Page MenuHomePhabricator

mediawiki & mediawiki/job cgroups creation should be moved to limit.sh
Open, LowPublic

Description

We currently contain image scaling jobs into cgroups. We have an upstart script in puppet (/modules/mediawiki/files/cgroup/mw-cgroup.conf) that basically does:

pre-start script

mkdir -p /sys/fs/cgroup/memory/mediawiki
mkdir -m 0777 /sys/fs/cgroup/memory/mediawiki/job
echo "/usr/local/bin/cgroup-mediawiki-clean" > /sys/fs/cgroup/memory/release_agent

end script

When cgroup-bin gets reconfigured e.g. during an upgrade, the cgroups go away (that looks like a bug of its own?) and the upstart job "mw-cgroup" is never re-run again, since it was already in the "started" upstart state.

In the meantime, thumbnailing jobs fail since they can't create their own job cgroup as the parent hierarchy (mediawiki/job) doesn't exist.

Although we could do all kinds of upstart tricks (stop on cgconfig stop for example), I can't see a reason on why limit.sh can't check for the existence of mediawiki & mediawiki/job and if they don't exist, create them itself.

This would nicely solve this and it'd be far more resilient.

Note that the above issue produced a complete thumbnail outage for the past hour or so and it is bound to happen again on the next cgroup-bin upgrade.


Version: 1.22.0
Severity: normal

Details

Reference
bz53800

Event Timeline

bzimport raised the priority of this task from to Low.Nov 22 2014, 1:53 AM
bzimport set Reference to bz53800.
bzimport added a subscriber: Unknown Object (MLST).

jgerber wrote:

one reason this is an upstart script is that its run as root.
can you also restart it on the videoscalers, they are also out.

Change 83067 had a related patch set uploaded by J:
restart mw-cgroup on cgconfig restart

https://gerrit.wikimedia.org/r/83067

Change 83067 merged by Faidon Liambotis:
restart mw-cgroup on cgconfig restart

https://gerrit.wikimedia.org/r/83067

Sure, I guess this works too.

Maybe it would be better to use cgconfig.conf for this?

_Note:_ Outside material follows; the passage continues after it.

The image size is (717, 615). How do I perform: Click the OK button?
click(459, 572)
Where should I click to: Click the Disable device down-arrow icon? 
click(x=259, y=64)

It's better to use the standard configuration system than to start a wheel war with it, right?

jgerber wrote:

cgconfig.conf is not flexible enough to accommodate the current setup,
if its possible to rework the cgroups use to fit within the options cgconfig.conf allows,
moving it to that would be an option.

cgconfig.conf can be used to limit the overall resources for a group,
but not to have per process limits within a group.
afaik it also does not provide an option to install a release agent.

given those limitations having an upstart job that sets up the cgroups, as we do now, seams to be the best option. with the merged change, restarts are also no longer a problem.
not sure i would call that a wheel war - its more that there was a bug in mw-cgroup.conf that got fixed.